=== Section Start ===
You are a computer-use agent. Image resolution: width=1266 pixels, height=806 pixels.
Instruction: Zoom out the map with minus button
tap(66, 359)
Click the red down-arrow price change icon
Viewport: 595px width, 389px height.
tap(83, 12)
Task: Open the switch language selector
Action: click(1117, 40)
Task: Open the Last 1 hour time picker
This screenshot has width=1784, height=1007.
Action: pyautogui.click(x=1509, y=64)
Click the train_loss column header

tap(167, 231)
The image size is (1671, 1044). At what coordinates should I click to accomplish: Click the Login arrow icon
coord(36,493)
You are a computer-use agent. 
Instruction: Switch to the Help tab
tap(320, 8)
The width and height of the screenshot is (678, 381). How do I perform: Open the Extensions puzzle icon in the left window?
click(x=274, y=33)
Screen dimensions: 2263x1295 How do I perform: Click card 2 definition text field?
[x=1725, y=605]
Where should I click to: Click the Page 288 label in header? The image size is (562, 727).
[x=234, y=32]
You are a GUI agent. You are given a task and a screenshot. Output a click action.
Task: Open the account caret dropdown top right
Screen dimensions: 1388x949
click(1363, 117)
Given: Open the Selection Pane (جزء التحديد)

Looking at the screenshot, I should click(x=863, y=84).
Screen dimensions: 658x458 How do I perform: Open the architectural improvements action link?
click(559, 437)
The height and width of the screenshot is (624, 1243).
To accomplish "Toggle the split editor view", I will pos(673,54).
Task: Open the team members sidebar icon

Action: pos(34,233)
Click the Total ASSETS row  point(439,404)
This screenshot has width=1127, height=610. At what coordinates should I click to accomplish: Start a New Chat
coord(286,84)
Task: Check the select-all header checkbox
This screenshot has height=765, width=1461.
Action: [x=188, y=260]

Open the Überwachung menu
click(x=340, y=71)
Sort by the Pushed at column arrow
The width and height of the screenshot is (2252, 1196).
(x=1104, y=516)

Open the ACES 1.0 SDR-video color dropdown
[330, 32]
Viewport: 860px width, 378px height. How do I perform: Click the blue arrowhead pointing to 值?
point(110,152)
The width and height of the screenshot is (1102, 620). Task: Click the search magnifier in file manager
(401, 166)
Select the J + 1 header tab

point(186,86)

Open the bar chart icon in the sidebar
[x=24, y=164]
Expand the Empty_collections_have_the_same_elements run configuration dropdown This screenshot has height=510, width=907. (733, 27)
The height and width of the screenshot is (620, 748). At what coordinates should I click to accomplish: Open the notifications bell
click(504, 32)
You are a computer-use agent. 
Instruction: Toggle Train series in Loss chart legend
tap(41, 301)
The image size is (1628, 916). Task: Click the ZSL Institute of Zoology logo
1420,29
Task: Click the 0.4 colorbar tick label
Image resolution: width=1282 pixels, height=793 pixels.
=== Section End ===
**PROMPT:**
Every entry needs to be written out again, exactly as given.

**ANSWER TO THIS EXERCISE:**
You are a computer-use agent. Image resolution: width=1266 pixels, height=806 pixels.
Instruction: Zoom out the map with minus button
tap(66, 359)
Click the red down-arrow price change icon
Viewport: 595px width, 389px height.
tap(83, 12)
Task: Open the switch language selector
Action: click(1117, 40)
Task: Open the Last 1 hour time picker
This screenshot has width=1784, height=1007.
Action: pyautogui.click(x=1509, y=64)
Click the train_loss column header

tap(167, 231)
The image size is (1671, 1044). At what coordinates should I click to accomplish: Click the Login arrow icon
coord(36,493)
You are a computer-use agent. 
Instruction: Switch to the Help tab
tap(320, 8)
The width and height of the screenshot is (678, 381). How do I perform: Open the Extensions puzzle icon in the left window?
click(x=274, y=33)
Screen dimensions: 2263x1295 How do I perform: Click card 2 definition text field?
[x=1725, y=605]
Where should I click to: Click the Page 288 label in header? The image size is (562, 727).
[x=234, y=32]
You are a GUI agent. You are given a task and a screenshot. Output a click action.
Task: Open the account caret dropdown top right
Screen dimensions: 1388x949
click(1363, 117)
Given: Open the Selection Pane (جزء التحديد)

Looking at the screenshot, I should click(x=863, y=84).
Screen dimensions: 658x458 How do I perform: Open the architectural improvements action link?
click(559, 437)
The height and width of the screenshot is (624, 1243).
To accomplish "Toggle the split editor view", I will pos(673,54).
Task: Open the team members sidebar icon

Action: pos(34,233)
Click the Total ASSETS row  point(439,404)
This screenshot has width=1127, height=610. At what coordinates should I click to accomplish: Start a New Chat
coord(286,84)
Task: Check the select-all header checkbox
This screenshot has height=765, width=1461.
Action: [x=188, y=260]

Open the Überwachung menu
click(x=340, y=71)
Sort by the Pushed at column arrow
The width and height of the screenshot is (2252, 1196).
(x=1104, y=516)

Open the ACES 1.0 SDR-video color dropdown
[330, 32]
Viewport: 860px width, 378px height. How do I perform: Click the blue arrowhead pointing to 值?
point(110,152)
The width and height of the screenshot is (1102, 620). Task: Click the search magnifier in file manager
(401, 166)
Select the J + 1 header tab

point(186,86)

Open the bar chart icon in the sidebar
[x=24, y=164]
Expand the Empty_collections_have_the_same_elements run configuration dropdown This screenshot has height=510, width=907. (733, 27)
The height and width of the screenshot is (620, 748). At what coordinates should I click to accomplish: Open the notifications bell
click(504, 32)
You are a computer-use agent. 
Instruction: Toggle Train series in Loss chart legend
tap(41, 301)
The image size is (1628, 916). Task: Click the ZSL Institute of Zoology logo
1420,29
Task: Click the 0.4 colorbar tick label
Image resolution: width=1282 pixels, height=793 pixels.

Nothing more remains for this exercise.